Size-dependent free vibration analysis of electrostatically pre-deformed rectangular micro-plates based on the modified couple stress theory

Highlights

• Free vibrations of electrically pre-deformed rectangular micro-plates have been studied.

• The size-dependent governing equation of motion has been derived using Hamilton׳s principle.

• The governing equation of equilibrium as well as the free vibration equation have been extracted.

• These equations are solved numerically using the finite element method.

• The size effect on both natural frequencies and mode-shapes of plate-type MEMS has been investigated.

Abstract

The modified couple stress theory (MCST) is a non-classical continuum theory which is capable of capturing size-dependent behavior of small structures occurring in micron and sub-micron scales. The objective of the present paper is to investigate the size-dependent free vibration characteristics of rectangular micro-plates pre-deformed by an electric field based on the MCST. To this end, a size-dependent Kirchhoff׳s plate model is considered and the equation of motion which accounts for the effect of residual and couple stress components as well as the inherent non-linearity of distributed electrostatic excitation is derived using Hamilton׳s principle. The eigenvalue equation corresponding to the free vibration of electrostatically pre-deformed rectangular micro-plates is also extracted from the equation of motion. This equation is solved numerically using the finite element method (FEM). The results are compared and validated by available analytical and semi-analytical findings for flat micro-plates as well as empirical pull-in observations in the literature and a very good agreement between them is observed. A parametric study is also conducted to investigate the effects of couple stress components as well as electrostatic attraction on both natural frequencies and mode-shapes of fully clamped and simply supported micro-plates. It is found that the size effect on natural frequencies is quite negligible for flat and electrostatically pre-deformed micro-plates when the ratio of plate thickness to the material length scale parameter is larger than 10 and 20, respectively. Furthermore, it is found that couple stress components and electrostatic attraction do not have a sizeable effect on micro-plate mode-shapes.

(Records of word and element locations)

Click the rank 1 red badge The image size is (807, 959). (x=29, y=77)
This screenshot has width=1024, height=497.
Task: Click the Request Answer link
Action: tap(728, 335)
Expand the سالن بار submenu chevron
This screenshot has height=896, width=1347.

— Given task 1 —
List every highlight given in the micro-plate vibration paper.
— Given task 2 —
Extend the micro-plate vibration paper past the final sentence of its abstract.
The records have no connection to the text on micro-plate vibration.

— Exercise output 1 —
- Free vibrations of electrically pre-deformed rectangular micro-plates have been studied.
- The size-dependent governing equation of motion has been derived using Hamilton's principle.
- The governing equation of equilibrium as well as the free vibration equation have been extracted.
- These equations are solved numerically using the finite element method.
- The size effect on both natural frequencies and mode-shapes of plate-type MEMS has been investigated.

— Exercise output 2 —
Introduction

Micro-electro-mechanical systems (MEMS) are mostly used as sensors and actuators. Because of their small size, low power consumption and the reliability of their batch fabrications, there are many potential applications in engineering. Resonant micro-sensors as one of the largest categories of MEMS are extensively used in different applications such as signal filtering, and chemical and mass sensing [1], [2].

The building blocks of MEMS are electrostatically actuated micro-beams and micro-plates [3]. Besides the major applications of electrostatically actuated micro-beams [4], [5], micro-plates-based MEMS can be used in a variety of engineering applications [6]. Due to the high stiffness and simplicity of the production procedure of fully clamped electrostatically actuated micro-plates, they represent major structural components of MEMS devices [7]. In general, an electrostatically actuated micro-plate is an electrically conductive and elastic thin plate suspended over a stationary rigid electrode [8]. In resonant MEMS sensors, the movable electrode is deflected toward the fixed electrode and vibrates about its static deflection, where the direct current (DC) applied voltage is responsible for the static deflection and the oscillatory motion occurs due to the application of the alternating current (AC) voltage [9]. It is noted that, for AC voltage amplitudes much smaller than the DC ones, the micro-plate resonance frequencies are controlled by the DC voltage [10]. Hence, a free vibration analysis of pre-deformed electrostatically actuated micro-plates can provide accurate and promising results for designing MEMS resonators.

The applied DC voltage has an upper limit in which the nonlinear electrostatic attraction overcomes the elastic restoring force of the plate. In this manner, the movable part is suddenly collapsed toward the fixed substrate. This unstable behavior is called pull-in instability, which has simultaneously been observed by Nathanson et al. [11] and Taylor [12]. Also, the upper limit of the DC voltage is called the pull-in voltage.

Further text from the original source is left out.